[Work instructions]:
Report every line of the records below that contains the string "moderate", copying each such line in full. Matching is case-sensitive.

[Dataset records]

***

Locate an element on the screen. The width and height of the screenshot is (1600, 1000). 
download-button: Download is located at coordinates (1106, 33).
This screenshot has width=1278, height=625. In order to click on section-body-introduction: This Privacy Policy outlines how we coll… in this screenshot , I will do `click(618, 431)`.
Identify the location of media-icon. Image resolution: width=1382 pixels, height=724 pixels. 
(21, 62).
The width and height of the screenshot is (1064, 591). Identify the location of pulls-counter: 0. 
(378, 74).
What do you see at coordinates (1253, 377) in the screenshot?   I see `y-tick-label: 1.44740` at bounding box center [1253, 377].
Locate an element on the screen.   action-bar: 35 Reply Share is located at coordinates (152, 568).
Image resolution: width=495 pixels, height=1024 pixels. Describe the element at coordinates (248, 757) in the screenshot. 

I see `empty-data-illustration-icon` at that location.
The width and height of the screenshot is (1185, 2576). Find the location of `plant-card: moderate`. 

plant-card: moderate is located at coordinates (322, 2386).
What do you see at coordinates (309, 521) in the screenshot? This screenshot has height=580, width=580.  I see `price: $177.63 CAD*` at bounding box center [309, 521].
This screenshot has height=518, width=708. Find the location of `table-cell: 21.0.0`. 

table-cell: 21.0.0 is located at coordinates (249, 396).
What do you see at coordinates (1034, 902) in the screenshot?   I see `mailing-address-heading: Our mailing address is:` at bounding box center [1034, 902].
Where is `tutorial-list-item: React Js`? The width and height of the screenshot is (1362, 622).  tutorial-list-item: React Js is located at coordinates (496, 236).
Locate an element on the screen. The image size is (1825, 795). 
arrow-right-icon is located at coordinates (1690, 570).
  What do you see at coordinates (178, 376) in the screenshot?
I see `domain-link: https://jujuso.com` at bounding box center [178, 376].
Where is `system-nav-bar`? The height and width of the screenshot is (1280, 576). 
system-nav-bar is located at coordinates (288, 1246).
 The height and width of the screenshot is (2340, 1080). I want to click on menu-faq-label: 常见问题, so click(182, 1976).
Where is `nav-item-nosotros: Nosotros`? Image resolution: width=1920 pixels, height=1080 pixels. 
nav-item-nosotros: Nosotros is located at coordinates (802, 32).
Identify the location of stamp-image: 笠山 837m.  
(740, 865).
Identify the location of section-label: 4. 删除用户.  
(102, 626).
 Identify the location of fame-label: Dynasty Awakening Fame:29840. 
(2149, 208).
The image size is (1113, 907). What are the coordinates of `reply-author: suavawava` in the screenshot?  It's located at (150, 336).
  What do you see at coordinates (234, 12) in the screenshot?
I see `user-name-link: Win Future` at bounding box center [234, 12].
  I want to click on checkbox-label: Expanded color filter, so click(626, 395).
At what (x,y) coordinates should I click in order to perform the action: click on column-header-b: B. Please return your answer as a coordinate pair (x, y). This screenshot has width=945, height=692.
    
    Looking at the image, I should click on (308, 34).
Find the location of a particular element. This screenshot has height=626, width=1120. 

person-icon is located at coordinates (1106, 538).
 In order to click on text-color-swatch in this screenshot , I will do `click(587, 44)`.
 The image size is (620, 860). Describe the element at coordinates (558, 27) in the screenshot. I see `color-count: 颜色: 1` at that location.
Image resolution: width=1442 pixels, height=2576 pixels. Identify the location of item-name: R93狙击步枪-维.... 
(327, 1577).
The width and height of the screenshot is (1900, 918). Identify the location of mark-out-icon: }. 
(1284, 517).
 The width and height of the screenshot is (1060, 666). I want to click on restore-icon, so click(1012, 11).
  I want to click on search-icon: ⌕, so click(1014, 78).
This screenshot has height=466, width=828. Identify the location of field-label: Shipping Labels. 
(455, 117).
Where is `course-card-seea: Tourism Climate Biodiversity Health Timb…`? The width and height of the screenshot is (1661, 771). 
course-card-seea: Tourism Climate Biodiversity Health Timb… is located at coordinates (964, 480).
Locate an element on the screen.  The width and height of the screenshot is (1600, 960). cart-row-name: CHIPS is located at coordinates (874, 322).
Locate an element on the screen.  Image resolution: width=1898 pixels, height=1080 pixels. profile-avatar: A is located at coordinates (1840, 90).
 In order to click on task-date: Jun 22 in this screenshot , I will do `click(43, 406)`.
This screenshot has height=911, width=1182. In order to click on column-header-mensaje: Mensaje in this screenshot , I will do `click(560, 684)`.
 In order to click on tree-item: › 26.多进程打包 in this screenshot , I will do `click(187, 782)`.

***

[Solution to the exercise]:
The width and height of the screenshot is (1185, 2576). Find the location of `plant-card: moderate`. 
plant-card: moderate is located at coordinates (322, 2386).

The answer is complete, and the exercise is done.